*PASSAGE SHOWN:*
__________

The founder of Talk Hong Kong, which supports survivors and drives prevention of child sexual abuse, shares her story, why breaking the silence is so necessary, and what she wants everyone to know about child sexual abuse
TRIGGER WARNING: The following story contains themes and descriptions related to child sexual abuse. Reader discretion is advised.
“How do you invite strangers to a room they’ve never been in to talk about the worst thing that probably ever happened to them in their lives?” asks Taura Edgar.
It had taken Edgar three decades to break her own silence after she was raped by her father between the ages of 10 and 14. Now, she was inviting other survivors to share their experiences in a peer support group from Talk Hong Kong, an organisation she founded to work to prevent child sexual abuse and support adult survivors.
It was 2019, and initially Edgar met mostly with empty rooms, which she actually welcomed. “It let me get over my nerves,” she says. But soon, people started to show up.
“It wasn’t comfortable, but it was something I personally needed, and when I realised that there weren’t a bunch of experts spending time on it, I was willing to experiment,” says Edgar, whose therapist had encouraged her to seek out a support group. Unable to find one that took place in English in Hong Kong, where she’s been based for the last 26 years—the only one she did find, in Cantonese, has since ceased operation—she set about launching her own. But that was not until she had read extensively, undertaken some specific training and visited The Prevention Project Dunkelfeld in Berlin, the world’s only large-scale paedophile treatment centre, “just to prepare myself to see whether I could do the work”.
See also: How celebrity Kat Alano broke her silence and is shattering the stigma around sexual abuse
If you have a parent who was abused, you are more likely to be abused yourself, especially if that abuse is untreated. And I think we have a lot of untreated trauma in the population at large.
To date Edgar, who is a Front & Female Awards Hong Kong 2023 winner, estimates that Talk has supported about 150 survivors through its group sessions. Additionally, in 2022 Talk produced a report on child sexual abuse in Hong Kong, based on evidence from 2010 to 2021, to shine a light on the scale of the abuse and to catalyse prevention.
She knew from the outset that she needed data. With her business background—Edgar works as a digital marketing professional by day—she had seen that “if you want to convince someone to do something, give them evidence.”
From the research, Talk estimated that 12 per cent of children suffer from some kind of sexual abuse before they’re 18 in Hong Kong. It’s a similar number in the UK and US, which doesn’t surprise Edgar, though she does believe that the number is much higher. A study last year in Australia on child maltreatment found that 28.5 per cent of the national population has experienced sexual abuse before they turn 18, a figure that Edgar thinks most other nations are closer to.
“Over time you recognise patterns of abuse. A lot of our stories are very similar, and it doesn’t really matter what culture you come from or what language you speak. It’s a human problem,” she says. Additionally, Talk estimates that 96 per cent of cases go unreported.

__________

*EXTRACTED DATA:*

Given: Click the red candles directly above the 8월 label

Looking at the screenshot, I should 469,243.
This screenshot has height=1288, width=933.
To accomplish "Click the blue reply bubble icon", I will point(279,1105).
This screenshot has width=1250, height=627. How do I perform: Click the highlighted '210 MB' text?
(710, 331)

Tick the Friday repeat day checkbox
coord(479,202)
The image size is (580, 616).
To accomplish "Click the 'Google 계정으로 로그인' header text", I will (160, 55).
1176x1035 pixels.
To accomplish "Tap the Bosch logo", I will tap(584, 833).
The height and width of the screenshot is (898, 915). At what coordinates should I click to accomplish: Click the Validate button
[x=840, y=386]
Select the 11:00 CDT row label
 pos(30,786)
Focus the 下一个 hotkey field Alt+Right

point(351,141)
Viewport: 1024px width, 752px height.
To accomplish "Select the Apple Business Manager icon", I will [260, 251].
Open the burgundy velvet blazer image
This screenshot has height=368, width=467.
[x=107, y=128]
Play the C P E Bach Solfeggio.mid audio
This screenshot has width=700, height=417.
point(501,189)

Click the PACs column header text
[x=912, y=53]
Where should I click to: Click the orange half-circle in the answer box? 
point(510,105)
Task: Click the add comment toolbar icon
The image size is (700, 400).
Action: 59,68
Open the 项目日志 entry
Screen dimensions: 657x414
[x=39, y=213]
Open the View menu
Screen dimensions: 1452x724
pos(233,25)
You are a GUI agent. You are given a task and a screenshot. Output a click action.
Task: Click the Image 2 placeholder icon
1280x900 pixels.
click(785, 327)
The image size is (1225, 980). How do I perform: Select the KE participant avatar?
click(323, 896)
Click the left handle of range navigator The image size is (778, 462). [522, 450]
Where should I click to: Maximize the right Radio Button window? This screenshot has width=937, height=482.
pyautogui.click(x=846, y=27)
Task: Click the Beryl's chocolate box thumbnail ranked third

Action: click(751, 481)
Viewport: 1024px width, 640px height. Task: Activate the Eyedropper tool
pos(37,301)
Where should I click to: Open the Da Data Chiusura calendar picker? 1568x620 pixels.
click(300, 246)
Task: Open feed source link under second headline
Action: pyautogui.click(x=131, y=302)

__________

From the article about Talk Hong Kong, copy word for word the stretch from "It was 2019, and" through "to show up.". The entries have no role in what is asked here.

It was 2019, and initially Edgar met mostly with empty rooms, which she actually welcomed. “It let me get over my nerves,” she says. But soon, people started to show up.